_The exercise_: Reproduce the data below with every occurrence of "Products" changed to "Equipment", leaving everything else untouched.

********************

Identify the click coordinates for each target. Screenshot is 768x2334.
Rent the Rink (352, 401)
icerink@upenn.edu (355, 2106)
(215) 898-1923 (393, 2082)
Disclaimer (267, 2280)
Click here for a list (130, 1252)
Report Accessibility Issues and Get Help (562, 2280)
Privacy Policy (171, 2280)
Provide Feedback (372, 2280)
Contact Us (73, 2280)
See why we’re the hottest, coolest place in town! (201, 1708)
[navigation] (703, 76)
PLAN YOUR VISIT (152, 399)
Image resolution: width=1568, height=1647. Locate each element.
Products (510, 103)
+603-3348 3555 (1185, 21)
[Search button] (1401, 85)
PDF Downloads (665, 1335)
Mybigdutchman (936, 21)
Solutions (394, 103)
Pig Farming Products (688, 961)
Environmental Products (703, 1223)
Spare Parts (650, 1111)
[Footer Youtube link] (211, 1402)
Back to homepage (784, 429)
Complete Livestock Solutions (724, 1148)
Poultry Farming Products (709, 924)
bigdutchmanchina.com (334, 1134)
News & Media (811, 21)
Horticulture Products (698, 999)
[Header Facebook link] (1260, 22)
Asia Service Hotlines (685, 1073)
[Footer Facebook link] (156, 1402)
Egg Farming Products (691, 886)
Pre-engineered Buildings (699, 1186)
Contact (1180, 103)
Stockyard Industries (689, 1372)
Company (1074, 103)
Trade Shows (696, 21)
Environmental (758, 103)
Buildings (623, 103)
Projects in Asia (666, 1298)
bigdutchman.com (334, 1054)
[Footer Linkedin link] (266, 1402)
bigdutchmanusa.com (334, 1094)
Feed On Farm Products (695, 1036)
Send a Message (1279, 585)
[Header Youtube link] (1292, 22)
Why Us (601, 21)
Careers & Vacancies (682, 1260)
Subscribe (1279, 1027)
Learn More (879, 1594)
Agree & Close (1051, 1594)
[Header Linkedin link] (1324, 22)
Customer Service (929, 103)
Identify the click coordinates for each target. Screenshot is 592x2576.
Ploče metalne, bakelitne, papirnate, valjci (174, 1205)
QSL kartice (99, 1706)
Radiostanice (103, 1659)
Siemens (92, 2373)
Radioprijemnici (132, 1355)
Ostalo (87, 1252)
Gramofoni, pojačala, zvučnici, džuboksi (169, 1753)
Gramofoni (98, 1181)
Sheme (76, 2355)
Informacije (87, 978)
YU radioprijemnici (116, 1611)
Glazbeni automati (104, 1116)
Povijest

********************

_Full output_:
Identify the click coordinates for each target. Screenshot is 768x2334.
Rent the Rink (352, 401)
icerink@upenn.edu (355, 2106)
(215) 898-1923 (393, 2082)
Disclaimer (267, 2280)
Click here for a list (130, 1252)
Report Accessibility Issues and Get Help (562, 2280)
Privacy Policy (171, 2280)
Provide Feedback (372, 2280)
Contact Us (73, 2280)
See why we’re the hottest, coolest place in town! (201, 1708)
[navigation] (703, 76)
PLAN YOUR VISIT (152, 399)
Image resolution: width=1568, height=1647. Locate each element.
Equipment (510, 103)
+603-3348 3555 (1185, 21)
[Search button] (1401, 85)
PDF Downloads (665, 1335)
Mybigdutchman (936, 21)
Solutions (394, 103)
Pig Farming Equipment (688, 961)
Environmental Equipment (703, 1223)
Spare Parts (650, 1111)
[Footer Youtube link] (211, 1402)
Back to homepage (784, 429)
Complete Livestock Solutions (724, 1148)
Poultry Farming Equipment (709, 924)
bigdutchmanchina.com (334, 1134)
News & Media (811, 21)
Horticulture Equipment (698, 999)
[Header Facebook link] (1260, 22)
Asia Service Hotlines (685, 1073)
[Footer Facebook link] (156, 1402)
Egg Farming Equipment (691, 886)
Pre-engineered Buildings (699, 1186)
Contact (1180, 103)
Stockyard Industries (689, 1372)
Company (1074, 103)
Trade Shows (696, 21)
Environmental (758, 103)
Buildings (623, 103)
Projects in Asia (666, 1298)
bigdutchman.com (334, 1054)
[Footer Linkedin link] (266, 1402)
bigdutchmanusa.com (334, 1094)
Feed On Farm Equipment (695, 1036)
Send a Message (1279, 585)
[Header Youtube link] (1292, 22)
Why Us (601, 21)
Careers & Vacancies (682, 1260)
Subscribe (1279, 1027)
Learn More (879, 1594)
Agree & Close (1051, 1594)
[Header Linkedin link] (1324, 22)
Customer Service (929, 103)
Identify the click coordinates for each target. Screenshot is 592x2576.
Ploče metalne, bakelitne, papirnate, valjci (174, 1205)
QSL kartice (99, 1706)
Radiostanice (103, 1659)
Siemens (92, 2373)
Radioprijemnici (132, 1355)
Ostalo (87, 1252)
Gramofoni, pojačala, zvučnici, džuboksi (169, 1753)
Gramofoni (98, 1181)
Sheme (76, 2355)
Informacije (87, 978)
YU radioprijemnici (116, 1611)
Glazbeni automati (104, 1116)
Povijest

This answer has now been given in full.